Beijing May Have 5 Times More SARS Cases Than Posted (Update3) By Michael Forsythe Beijing, April 16 (Bloomberg) -- Beijing may have five times as many cases of the killer respiratory disease than it has reported, in part because military hospitals haven't given information to the World Health Organization.
The Chinese capital, which has officially reported 40 cases of severe acute respiratory syndrome, or SARS, and four deaths, may have as many as 200 probable cases, according to a team from the United Nations agency visiting the city. More than 1,000 people are under observation for the disease, it said.
``Indeed, there have been cases of SARS that have not been recorded officially,'' team member Wolfgang Preiser said. ``We are not allowed to talk about this in great detail. We were asked not to give a detailed account of what we saw.''
The news may revive speculation that China has many more cases of SARS than the official tally of 1,445, and more deaths than the reported 65. The World Health Organization yesterday asked China why it was treating civilians in military hospitals.
More timely reporting may have helped health officials in other countries understand the disease earlier, David Heymann, the UN agency's executive director for communicable diseases, told reporters yesterday in New York.
It would have ``helped us understand where the disease would go'' if cooperation had begun earlier, he said.
Credibility
On April 10, Vice Health Minister Ma Xiaowei told reporters that official figures included cases from all hospitals, including those of the military.
The team visited People's Liberation Army hospitals No. 301 and No. 309 in Beijing yesterday. Jiang Yanyong, a doctor at No. 301, said last week his hospital had 46 SARS-infected employees and No. 309 had 40 cases and six deaths.
Jiang's report is ``very credible,'' said Henk Bekedam, another member of the team, at a press briefing in Beijing, and the team questioned China's assertion that the disease was ``under effective control.''
Rules have exempted Beijing's military hospitals from reporting cases, and the group agreed to have China's defense ministry vet the information they release, Preiser said. The team said the city will now start reporting data from all hospitals.
Still, SARS isn't completely uncontrolled, team member Alan Schnur said. ``We're not talking about a wild, out of control outbreak,'' he said. Figures from Guangdong province, in the south, do include military hospital cases.
Poverty
China's SARS cases may surge if the disease spreads to poorer regions from relatively rich coastal areas, Bekedam said. China requires many people to pay before being hospitalized, making medical care unaffordable for the 900 million rural residents whose annual average household income of 2,476 yuan ($300) is a third that of city dwellers.

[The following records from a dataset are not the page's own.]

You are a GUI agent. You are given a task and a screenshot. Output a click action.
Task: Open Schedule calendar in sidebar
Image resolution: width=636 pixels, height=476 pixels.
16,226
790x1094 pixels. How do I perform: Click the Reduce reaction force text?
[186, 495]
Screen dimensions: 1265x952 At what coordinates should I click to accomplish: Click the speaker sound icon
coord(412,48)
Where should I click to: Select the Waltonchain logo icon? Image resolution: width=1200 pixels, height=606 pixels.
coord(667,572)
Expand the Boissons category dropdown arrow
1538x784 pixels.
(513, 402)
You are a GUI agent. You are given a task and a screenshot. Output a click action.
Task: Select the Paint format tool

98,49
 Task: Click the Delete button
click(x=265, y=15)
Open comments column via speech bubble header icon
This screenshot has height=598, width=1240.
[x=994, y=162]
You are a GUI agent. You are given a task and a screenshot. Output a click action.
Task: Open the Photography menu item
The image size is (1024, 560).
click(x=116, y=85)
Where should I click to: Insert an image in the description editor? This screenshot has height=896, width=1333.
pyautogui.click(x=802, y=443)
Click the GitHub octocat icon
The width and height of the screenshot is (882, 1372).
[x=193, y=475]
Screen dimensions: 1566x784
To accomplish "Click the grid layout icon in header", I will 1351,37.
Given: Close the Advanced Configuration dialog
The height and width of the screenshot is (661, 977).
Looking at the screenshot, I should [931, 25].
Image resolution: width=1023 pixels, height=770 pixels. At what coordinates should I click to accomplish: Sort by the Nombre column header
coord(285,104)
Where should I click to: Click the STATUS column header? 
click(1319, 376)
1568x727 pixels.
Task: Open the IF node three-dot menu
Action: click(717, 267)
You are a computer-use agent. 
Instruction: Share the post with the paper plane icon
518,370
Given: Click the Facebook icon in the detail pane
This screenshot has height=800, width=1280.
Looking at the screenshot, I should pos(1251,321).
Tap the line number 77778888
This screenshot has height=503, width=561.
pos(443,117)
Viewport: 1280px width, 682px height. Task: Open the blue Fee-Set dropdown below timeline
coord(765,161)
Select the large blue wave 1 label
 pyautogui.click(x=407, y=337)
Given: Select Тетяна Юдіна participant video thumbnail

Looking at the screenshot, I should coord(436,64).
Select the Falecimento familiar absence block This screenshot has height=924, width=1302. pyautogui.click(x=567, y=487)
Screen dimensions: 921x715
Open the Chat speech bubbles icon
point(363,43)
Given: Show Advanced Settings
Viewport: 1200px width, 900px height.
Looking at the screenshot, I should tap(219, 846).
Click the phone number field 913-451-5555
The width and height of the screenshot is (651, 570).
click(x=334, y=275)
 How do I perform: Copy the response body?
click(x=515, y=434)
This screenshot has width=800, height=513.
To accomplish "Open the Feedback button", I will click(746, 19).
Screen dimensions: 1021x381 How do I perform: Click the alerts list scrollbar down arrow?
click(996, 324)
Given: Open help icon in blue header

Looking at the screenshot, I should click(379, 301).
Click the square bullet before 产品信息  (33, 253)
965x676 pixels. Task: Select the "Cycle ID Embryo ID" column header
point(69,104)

``The government is more and more leaving it for people to pay for their own services,'' Bekedam said. ``To be sick is very expensive in China. If (poor people) cannot be treated and isolated properly, then for sure you will have a major outbreak.''
In another development, Hong Kong reported five more deaths from the disease, for total fatalities of 61, and announced 36 new cases, bringing total infections to 1,268. A total of 14 people were discharged from hospital, bringing recoveries to 25.
Hong Kong has the second-highest number of infections and cases after China. There have been more than 3,200 cases worldwide and at least 159 people have died.
The World Health Organization will soon increase the number of doctors investigating the SARS outbreak in China, and will probably have three separate teams in the country, Bekedam said.